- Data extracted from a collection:
————
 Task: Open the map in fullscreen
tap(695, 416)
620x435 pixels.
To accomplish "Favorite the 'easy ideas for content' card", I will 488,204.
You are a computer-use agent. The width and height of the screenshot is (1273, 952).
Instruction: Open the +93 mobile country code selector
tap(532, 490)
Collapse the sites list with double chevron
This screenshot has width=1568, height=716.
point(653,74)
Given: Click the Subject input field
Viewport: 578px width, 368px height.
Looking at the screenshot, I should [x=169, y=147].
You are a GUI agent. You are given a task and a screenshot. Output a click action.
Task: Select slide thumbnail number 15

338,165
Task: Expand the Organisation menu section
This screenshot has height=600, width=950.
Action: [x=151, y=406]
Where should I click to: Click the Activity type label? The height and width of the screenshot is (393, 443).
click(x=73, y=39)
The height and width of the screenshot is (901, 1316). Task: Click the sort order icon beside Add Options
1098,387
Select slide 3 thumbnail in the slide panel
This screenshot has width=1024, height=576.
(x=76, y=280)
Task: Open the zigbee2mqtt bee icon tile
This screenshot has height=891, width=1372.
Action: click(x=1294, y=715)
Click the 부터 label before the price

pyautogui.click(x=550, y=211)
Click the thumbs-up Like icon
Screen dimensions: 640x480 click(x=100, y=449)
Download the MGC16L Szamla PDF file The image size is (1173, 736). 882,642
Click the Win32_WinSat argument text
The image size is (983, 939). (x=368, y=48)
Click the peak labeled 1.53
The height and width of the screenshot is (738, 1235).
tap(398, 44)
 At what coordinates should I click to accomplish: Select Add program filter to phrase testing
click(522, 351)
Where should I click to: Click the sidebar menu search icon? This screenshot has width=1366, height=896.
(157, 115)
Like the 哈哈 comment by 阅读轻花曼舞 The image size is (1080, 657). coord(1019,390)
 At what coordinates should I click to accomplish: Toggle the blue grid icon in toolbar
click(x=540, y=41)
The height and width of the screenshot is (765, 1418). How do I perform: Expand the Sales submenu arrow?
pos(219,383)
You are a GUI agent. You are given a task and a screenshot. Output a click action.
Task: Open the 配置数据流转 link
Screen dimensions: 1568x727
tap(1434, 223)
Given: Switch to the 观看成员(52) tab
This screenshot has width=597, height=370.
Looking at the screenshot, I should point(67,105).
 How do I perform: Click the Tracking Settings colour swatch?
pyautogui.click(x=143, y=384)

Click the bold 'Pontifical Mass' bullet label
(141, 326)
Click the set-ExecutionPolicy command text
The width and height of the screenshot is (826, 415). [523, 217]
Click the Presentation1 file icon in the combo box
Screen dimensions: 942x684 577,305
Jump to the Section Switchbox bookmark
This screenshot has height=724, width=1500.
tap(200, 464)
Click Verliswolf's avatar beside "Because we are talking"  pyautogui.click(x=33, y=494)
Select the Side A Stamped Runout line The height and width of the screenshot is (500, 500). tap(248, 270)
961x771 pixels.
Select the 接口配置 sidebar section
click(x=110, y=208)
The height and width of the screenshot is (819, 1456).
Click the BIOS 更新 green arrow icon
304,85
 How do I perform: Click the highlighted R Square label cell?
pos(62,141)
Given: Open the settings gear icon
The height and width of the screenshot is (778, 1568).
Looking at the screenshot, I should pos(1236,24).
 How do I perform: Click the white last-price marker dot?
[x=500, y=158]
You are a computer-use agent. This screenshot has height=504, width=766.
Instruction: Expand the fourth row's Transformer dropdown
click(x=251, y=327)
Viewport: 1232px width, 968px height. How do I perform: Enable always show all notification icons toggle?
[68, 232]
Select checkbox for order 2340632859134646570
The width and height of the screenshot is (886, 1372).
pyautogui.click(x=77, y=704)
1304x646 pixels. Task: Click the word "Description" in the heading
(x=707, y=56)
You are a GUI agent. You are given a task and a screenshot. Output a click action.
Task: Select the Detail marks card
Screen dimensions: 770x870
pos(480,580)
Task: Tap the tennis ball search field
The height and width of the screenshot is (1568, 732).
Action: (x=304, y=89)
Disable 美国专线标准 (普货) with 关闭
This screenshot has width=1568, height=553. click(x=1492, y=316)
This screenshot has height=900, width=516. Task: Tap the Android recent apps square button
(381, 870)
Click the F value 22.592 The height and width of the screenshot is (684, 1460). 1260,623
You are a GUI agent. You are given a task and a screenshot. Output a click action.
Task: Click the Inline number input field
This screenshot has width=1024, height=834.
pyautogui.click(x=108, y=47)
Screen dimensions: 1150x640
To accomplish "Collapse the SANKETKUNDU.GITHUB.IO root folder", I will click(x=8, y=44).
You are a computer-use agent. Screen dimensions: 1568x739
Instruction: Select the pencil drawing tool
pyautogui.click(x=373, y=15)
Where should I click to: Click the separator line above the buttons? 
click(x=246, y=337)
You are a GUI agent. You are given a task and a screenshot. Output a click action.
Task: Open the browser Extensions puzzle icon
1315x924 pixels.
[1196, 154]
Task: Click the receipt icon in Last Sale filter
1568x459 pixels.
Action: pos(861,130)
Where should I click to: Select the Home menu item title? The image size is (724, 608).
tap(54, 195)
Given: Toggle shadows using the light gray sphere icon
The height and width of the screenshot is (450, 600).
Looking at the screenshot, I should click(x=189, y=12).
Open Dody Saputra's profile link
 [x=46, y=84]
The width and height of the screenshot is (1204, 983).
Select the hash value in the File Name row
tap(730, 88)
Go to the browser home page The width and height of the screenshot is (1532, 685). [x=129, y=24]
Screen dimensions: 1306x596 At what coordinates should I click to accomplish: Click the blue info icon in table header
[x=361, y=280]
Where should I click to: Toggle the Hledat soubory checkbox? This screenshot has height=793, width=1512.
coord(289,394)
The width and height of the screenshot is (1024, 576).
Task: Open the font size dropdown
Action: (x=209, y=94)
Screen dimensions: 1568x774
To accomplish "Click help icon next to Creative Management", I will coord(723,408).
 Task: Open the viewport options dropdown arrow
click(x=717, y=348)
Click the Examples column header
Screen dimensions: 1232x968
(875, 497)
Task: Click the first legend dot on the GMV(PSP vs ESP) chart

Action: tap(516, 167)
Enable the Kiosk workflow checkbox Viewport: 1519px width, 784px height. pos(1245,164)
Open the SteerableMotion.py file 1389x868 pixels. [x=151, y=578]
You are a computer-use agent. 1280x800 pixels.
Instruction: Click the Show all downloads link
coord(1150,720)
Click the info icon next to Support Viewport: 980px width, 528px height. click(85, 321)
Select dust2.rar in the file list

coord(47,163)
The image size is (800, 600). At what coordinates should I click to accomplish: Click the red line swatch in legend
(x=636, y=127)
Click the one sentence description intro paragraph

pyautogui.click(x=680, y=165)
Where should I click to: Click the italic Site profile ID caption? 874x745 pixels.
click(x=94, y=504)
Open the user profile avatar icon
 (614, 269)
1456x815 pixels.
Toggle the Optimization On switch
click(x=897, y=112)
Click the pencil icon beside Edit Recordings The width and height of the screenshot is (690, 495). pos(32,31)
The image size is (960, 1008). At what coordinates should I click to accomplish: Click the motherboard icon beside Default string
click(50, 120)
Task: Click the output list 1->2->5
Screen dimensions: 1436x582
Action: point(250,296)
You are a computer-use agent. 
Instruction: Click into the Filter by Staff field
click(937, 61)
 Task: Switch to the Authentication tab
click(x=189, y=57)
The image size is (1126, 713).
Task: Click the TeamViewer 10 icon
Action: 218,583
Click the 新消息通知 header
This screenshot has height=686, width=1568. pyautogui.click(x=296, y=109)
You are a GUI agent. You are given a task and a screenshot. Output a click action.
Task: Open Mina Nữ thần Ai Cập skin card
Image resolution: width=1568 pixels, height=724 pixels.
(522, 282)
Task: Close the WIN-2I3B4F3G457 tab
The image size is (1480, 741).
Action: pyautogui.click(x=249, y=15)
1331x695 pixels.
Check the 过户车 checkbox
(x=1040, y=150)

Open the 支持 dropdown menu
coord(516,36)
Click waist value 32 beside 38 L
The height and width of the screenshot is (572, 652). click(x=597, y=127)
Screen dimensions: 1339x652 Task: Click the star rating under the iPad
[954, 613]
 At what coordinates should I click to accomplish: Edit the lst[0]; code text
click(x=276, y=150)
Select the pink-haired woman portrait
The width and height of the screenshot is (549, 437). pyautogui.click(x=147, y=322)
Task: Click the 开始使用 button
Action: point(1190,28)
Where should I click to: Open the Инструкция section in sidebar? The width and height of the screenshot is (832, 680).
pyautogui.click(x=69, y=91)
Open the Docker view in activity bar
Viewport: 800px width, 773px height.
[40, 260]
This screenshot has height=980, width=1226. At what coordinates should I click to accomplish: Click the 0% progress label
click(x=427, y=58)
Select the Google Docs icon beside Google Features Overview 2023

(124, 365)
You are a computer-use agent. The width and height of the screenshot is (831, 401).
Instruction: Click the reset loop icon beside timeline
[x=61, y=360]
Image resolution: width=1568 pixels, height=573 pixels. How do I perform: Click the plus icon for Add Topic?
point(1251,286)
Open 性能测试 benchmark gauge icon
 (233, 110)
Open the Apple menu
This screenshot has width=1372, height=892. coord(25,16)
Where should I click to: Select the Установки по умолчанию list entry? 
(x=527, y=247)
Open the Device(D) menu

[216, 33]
————
- Exercise description: Render the entries from the line containing "Where should I click to: Click the italic" to the line containing "click(x=897, y=112)" as a Markdown table with the columns Row and Line, leaving out any blank lines.

- Solution to the exercise:
| Row | Line |
|---|---|
| 1 | Where should I click to: Click the italic Site profile ID caption? 874x745 pixels. |
| 2 | click(x=94, y=504) |
| 3 | Open the user profile avatar icon |
| 4 |  (614, 269) |
| 5 | 1456x815 pixels. |
| 6 | Toggle the Optimization On switch |
| 7 | click(x=897, y=112) |